Jacques Derrida’s deconstructionist reading of Kant’s Critique of the Power of Judgment identifies in the idea of ‘disgusting’, excluded from the aesthetics system, the only thing capable of breaking the domain of representation, its logocentrism and its analogy . This essay retraces some of the most crucial results of this ‘infectious contamination’ of disgust, not in its literal sense, but viewing it as the idea of irrepresentable. From the idea of ‘difference’, which overwhelms twentieth century aesthetics, to its variations as ‘impossible’, ‘simulacrum’ and ‘formless’ proposed by Blanchot, Klossowski and Bataille, getting to Rosalind Krauss’ description of the operations capable of undermining each form and representation, disgust seems to play an essential role in dealing with contemporary experience and feeling, with all their elusive complexity and irreducible difference.

Quando, negli anni ’70 del Novecento, lo studio di Jacques Derrida si trova a delineare una minuziosa analisi dell’opera di Immanuel Kant la parola-chiave che ricorre costantemente è quella di parergon. Si tratta, nello specifico, dei testi che Derrida dedica allo scandaglio di quella tappa fondamentale nella storia dell’estetica che è la Critica della facoltà di giudizio, pubblicata nel 1790, che egli affronta naturalmente attraverso la lente della decostruzione, che sollecita le strutture delle opere «fino a trarre allo scoperto il rimosso sul quale sono state edificate».[1] Decostruzione che mira anzitutto a sovvertire e annientare le gerarchie sulle quali si fonda ogni opposizione di qualsivoglia sistema, per passare successivamente all’emersione di un nuovo concetto che non concilia, non struttura e non gerarchizza ma si pone piuttosto come assolutamente altro, come l’‘indecidibile’ non assimilabile al sistema stesso o all’opposizione binaria. Soprattutto come ciò la cui rimozione ha permesso a quel sistema di strutturarsi e che quindi, riemergendo, permette l’affiorare della différance che dissolve ogni sublimazione o idealizzazione gerarchizzante.

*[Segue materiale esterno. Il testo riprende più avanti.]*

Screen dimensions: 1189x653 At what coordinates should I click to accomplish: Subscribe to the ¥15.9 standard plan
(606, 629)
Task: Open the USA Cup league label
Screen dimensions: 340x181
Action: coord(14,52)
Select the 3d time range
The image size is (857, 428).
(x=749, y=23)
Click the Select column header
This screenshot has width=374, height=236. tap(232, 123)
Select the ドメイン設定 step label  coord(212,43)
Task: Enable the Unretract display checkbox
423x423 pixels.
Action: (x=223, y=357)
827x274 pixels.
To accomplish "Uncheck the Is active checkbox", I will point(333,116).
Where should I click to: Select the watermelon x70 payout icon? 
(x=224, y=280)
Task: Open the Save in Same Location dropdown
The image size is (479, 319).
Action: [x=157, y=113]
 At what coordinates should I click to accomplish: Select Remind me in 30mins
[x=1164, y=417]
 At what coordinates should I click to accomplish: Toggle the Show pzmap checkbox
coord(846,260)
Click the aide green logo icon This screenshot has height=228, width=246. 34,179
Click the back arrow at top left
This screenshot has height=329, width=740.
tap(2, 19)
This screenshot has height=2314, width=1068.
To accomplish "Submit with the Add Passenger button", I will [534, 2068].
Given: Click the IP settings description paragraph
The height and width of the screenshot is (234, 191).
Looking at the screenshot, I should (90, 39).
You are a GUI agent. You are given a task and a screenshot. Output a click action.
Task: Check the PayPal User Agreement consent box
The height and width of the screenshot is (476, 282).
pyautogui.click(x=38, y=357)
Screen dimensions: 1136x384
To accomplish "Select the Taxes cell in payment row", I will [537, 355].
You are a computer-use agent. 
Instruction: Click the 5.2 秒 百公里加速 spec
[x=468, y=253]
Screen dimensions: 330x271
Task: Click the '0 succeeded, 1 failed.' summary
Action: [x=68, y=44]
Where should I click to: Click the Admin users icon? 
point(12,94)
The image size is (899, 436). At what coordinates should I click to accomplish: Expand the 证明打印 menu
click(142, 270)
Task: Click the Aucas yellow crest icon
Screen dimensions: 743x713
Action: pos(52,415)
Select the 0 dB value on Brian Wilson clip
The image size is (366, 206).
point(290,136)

Nel caso del lavoro di Derrida sulla terza Critica kantiana, questi due momenti nei quali è schematizzabile il processo di decostruzione sono riconducibili rispettivamente a Il Parergon e ad Economimesis. Il parergon è la cornice, ciò che segna il confine, che delimita, la linea invalicabile che separa l’interno, il proprio (l’ergon), dall’esterno, dall’estraneo, e che separando dà forma all’ergon stesso, all’oggetto, all’opera. Tuttavia, ci dice Derrida, il parergon ha un ruolo fondante ma al contempo rischioso nei confronti dell’ergon, del sistema, dell’unità che si trova a dover delimitare e delineare: la paradossale caratteristica di non essere né del tutto esterno né del tutto interno all’opera, di isolare ma insieme di mettere in rapporto, di porsi al contempo come frontiera e come luogo di «instabile permeabilità della frontiera»[2] stessa.